На таких разномастных гуляньях никогда не поднимали три темы: Бог, секс и политика. А зачем? Все слишком любили жизнь, чтобы стремиться к правоте. Быть правым утомительно. Ты мог быть либо правым, либо радостным, но не то и другое сразу.
В этой маленькой стране, не располагавшей ни железной рудой, ни нефтью, самыми ценными ресурсами были гостеприимство и терпимость. Сосуществование было не утопией, а необходимостью. Когда старики нынче оглядываются на то время, у них разрывается сердце. Евреи, итальянцы и французы ушли. Сегодня у всех есть машины, телевизоры и смартфоны, но детский рай Ясмины обратился в бедную страну.

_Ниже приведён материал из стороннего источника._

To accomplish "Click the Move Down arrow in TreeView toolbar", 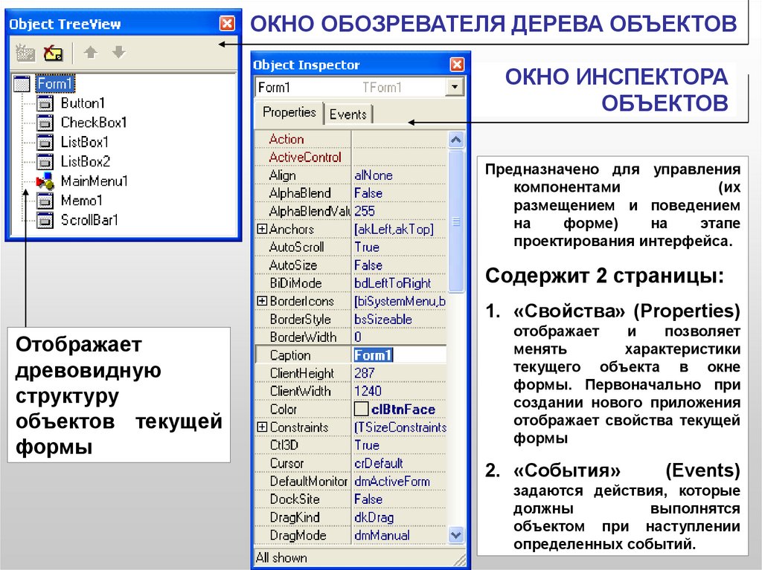I will 118,53.
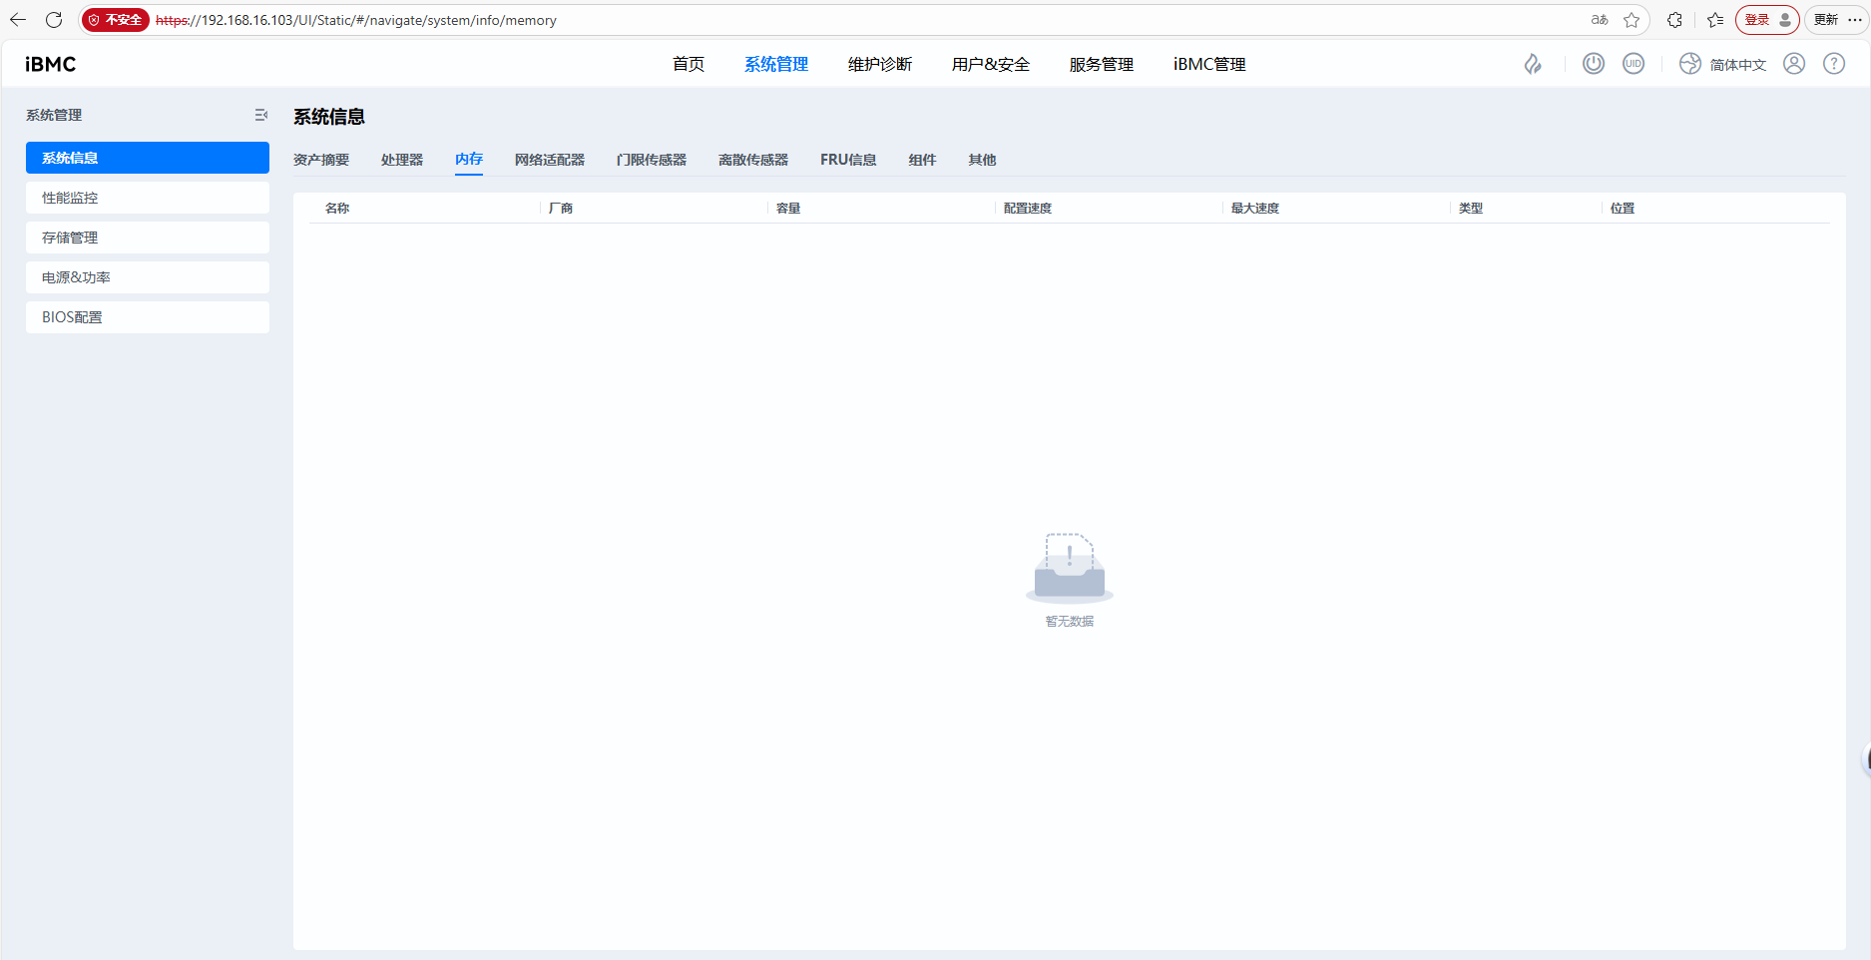Open 维护诊断 in top navigation menu
The width and height of the screenshot is (1871, 960).
click(x=880, y=64)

В Piccola Сицилии Ясмина обрела неведомую прежде, ничем не отягощенную свободу. Лето на пляже, теплые сентябрьские ночи на площади перед церковью, цветки жасмина за ухом у весенних фланеров. Здесь она осознала, что вовсе не была вредной девочкой, как твердили миссионеры. Больше не надо было кричать – ее и так слышали, незачем было прятаться – ее и так все уже разглядели. Здесь она могла свободно бегать по пляжу, часами плескаться в море и, не страшась нагоняя, танцевать на свадьбах у соседей. Ее родители – а теперь они у нее были, потому что она говорила им «мама» и «папа́», – показали ей другую историю, в которой она не ютилась где-то сбоку, а, желанная, находилась в центре. Мало-помалу в ней что-то расслаблялось, она уже чувствовала, что не в тягость новым родителям, что она действительно любима. Мать всегда оказывалась рядом, если Ясмина падала, а отец помогал ее новому «я» обжиться в новом мире, она прислушивалась к правилам и участвовала в ритуалах, которые обещали защиту тем, кто их придерживался. Защиту ее Бога и защиту ее общины.
* * *
Когда позднее Ясмине пришлось уяснять, что означает быть еврейкой, она вспоминала отца, который говорил детям, что каждый из них неповторим и угоден Богу именно в своей неповторимости и что эта особость есть миссия: не верить ничему, что говорят люди, потому что мир полон историй, а правды нет и в половине из них. У нас, евреев, есть старая традиция, пронесенная через времена, страны и культуры. Мы – рыбы, что плывут против течения, мы используем собственную голову, чтобы все подвергать сомнению, даже Тору. Мы должны верить только тому, что попробовали сами, ибо Господь дал человеку разум для того, чтобы он не брел по миру тупым ослом.